(Saved data entries)
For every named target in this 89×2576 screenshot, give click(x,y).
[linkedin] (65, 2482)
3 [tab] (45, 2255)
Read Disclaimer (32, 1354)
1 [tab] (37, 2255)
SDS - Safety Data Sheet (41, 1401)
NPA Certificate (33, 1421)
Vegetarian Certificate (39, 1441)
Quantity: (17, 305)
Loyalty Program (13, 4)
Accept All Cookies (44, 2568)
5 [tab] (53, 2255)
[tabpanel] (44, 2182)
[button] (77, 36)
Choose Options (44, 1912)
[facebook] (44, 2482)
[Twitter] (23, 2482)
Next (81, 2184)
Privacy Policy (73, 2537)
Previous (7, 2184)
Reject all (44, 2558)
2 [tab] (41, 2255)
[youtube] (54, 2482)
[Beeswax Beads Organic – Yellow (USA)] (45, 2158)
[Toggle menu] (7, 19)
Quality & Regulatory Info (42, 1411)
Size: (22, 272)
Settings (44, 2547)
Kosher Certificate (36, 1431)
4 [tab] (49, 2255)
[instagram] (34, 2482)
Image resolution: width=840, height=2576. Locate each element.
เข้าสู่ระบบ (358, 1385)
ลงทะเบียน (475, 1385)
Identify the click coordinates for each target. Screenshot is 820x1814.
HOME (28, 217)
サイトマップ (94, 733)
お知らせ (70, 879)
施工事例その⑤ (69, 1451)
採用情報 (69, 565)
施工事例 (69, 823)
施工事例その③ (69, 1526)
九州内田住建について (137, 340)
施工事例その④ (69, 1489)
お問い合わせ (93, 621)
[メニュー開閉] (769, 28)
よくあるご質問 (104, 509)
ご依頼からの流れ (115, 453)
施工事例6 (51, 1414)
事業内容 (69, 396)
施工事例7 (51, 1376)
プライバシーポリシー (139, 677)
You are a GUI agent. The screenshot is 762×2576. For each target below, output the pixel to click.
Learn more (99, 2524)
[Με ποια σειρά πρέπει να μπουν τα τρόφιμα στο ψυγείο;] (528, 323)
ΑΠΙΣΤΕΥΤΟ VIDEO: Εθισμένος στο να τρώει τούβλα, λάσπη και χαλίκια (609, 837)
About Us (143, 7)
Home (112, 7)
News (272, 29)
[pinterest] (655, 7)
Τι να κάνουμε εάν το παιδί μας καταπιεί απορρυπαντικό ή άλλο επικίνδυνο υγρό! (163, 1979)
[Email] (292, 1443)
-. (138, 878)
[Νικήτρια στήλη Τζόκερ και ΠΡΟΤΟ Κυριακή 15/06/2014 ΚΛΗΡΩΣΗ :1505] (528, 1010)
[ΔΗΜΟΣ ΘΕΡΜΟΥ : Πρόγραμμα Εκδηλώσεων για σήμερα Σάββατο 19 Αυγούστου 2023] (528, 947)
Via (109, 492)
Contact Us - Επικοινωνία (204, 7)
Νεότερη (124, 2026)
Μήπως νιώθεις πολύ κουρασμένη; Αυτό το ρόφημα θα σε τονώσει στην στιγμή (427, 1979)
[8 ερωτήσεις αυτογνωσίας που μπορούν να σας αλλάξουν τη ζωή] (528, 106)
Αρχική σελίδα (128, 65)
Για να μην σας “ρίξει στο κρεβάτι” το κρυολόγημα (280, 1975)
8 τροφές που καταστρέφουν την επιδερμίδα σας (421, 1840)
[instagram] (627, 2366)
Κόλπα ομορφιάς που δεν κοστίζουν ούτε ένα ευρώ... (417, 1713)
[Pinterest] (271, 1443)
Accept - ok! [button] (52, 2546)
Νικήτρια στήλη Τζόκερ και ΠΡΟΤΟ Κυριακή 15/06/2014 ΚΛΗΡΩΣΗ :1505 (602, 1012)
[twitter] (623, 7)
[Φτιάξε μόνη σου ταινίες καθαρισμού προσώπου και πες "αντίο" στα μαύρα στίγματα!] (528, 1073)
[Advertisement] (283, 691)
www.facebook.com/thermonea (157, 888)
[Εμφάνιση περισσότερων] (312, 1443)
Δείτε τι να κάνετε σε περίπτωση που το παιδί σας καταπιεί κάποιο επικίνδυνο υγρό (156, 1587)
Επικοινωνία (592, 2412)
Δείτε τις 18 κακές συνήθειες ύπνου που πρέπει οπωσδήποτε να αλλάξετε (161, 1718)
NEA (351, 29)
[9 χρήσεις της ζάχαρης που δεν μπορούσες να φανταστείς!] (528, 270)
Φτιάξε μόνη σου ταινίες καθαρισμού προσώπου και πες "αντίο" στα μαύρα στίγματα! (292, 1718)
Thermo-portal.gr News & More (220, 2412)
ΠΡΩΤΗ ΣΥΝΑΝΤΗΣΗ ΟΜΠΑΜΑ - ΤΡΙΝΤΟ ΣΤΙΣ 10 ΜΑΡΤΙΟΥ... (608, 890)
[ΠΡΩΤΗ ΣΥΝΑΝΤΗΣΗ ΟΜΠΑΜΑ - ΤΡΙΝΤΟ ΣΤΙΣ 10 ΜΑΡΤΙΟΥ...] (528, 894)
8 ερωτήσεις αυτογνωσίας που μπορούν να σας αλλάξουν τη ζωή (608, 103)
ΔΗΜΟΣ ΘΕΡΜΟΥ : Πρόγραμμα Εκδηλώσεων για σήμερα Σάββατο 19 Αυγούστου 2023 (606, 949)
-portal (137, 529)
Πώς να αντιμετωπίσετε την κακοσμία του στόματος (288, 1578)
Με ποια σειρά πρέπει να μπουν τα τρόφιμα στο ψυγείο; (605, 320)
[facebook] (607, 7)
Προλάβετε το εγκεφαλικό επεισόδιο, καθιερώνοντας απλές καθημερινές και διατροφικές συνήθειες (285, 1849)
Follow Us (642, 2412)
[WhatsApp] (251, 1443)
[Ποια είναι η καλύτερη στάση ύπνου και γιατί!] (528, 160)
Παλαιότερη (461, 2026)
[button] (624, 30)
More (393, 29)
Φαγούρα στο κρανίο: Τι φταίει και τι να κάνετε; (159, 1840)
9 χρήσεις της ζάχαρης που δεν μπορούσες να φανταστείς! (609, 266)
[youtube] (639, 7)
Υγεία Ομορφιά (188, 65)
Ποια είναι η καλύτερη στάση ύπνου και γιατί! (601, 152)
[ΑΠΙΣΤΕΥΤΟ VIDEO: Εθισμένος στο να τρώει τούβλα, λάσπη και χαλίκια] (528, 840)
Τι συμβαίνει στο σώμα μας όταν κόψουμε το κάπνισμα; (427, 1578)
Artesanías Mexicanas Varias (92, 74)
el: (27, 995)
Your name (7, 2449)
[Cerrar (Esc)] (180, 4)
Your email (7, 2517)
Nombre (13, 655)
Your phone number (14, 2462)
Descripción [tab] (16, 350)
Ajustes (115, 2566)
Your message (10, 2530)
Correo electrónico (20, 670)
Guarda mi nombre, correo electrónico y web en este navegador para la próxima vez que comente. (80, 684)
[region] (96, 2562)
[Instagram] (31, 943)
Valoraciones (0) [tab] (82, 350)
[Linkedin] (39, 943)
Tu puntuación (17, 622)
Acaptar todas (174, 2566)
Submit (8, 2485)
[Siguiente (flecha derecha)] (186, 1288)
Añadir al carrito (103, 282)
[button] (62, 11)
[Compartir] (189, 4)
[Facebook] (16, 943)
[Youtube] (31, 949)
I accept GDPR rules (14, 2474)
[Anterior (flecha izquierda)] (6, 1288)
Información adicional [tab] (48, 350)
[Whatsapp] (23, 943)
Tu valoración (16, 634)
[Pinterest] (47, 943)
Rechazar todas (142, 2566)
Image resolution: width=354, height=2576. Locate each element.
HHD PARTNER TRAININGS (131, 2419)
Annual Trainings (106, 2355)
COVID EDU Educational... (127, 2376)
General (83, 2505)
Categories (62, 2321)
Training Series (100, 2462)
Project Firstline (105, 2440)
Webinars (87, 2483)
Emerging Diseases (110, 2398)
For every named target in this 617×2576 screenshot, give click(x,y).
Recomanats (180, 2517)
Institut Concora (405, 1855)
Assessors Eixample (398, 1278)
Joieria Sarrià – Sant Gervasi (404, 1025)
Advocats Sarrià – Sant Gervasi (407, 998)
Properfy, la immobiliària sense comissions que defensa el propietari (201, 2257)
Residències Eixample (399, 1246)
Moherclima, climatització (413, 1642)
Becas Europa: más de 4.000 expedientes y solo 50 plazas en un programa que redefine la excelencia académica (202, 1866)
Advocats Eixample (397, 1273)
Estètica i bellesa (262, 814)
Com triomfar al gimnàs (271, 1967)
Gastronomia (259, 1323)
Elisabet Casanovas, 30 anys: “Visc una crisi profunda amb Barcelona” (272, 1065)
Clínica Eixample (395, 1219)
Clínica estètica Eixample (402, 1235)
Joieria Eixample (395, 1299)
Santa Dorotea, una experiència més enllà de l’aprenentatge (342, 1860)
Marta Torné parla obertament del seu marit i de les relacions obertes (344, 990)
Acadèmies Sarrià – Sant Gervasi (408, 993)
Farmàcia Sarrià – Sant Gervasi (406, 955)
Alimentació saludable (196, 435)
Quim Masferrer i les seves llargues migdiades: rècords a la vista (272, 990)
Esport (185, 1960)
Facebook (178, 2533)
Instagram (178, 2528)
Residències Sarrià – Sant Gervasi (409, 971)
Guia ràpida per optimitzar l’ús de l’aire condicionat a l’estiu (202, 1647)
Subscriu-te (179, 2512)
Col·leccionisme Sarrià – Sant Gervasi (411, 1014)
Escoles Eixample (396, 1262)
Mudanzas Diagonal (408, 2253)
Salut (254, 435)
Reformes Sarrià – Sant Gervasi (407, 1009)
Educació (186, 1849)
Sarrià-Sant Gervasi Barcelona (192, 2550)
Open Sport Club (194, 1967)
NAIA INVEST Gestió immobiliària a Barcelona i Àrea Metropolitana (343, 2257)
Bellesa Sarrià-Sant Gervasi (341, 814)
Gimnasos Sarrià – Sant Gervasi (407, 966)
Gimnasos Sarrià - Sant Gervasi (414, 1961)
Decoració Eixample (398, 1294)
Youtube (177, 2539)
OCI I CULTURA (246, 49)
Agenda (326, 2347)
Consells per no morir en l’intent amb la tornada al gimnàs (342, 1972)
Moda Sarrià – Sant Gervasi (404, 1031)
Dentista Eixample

=== TASK INSTRUCTIONS ===
State how many lines of the records hold the string "Σάββατο", and nothing else.

=== ANSWER SECTION ===
2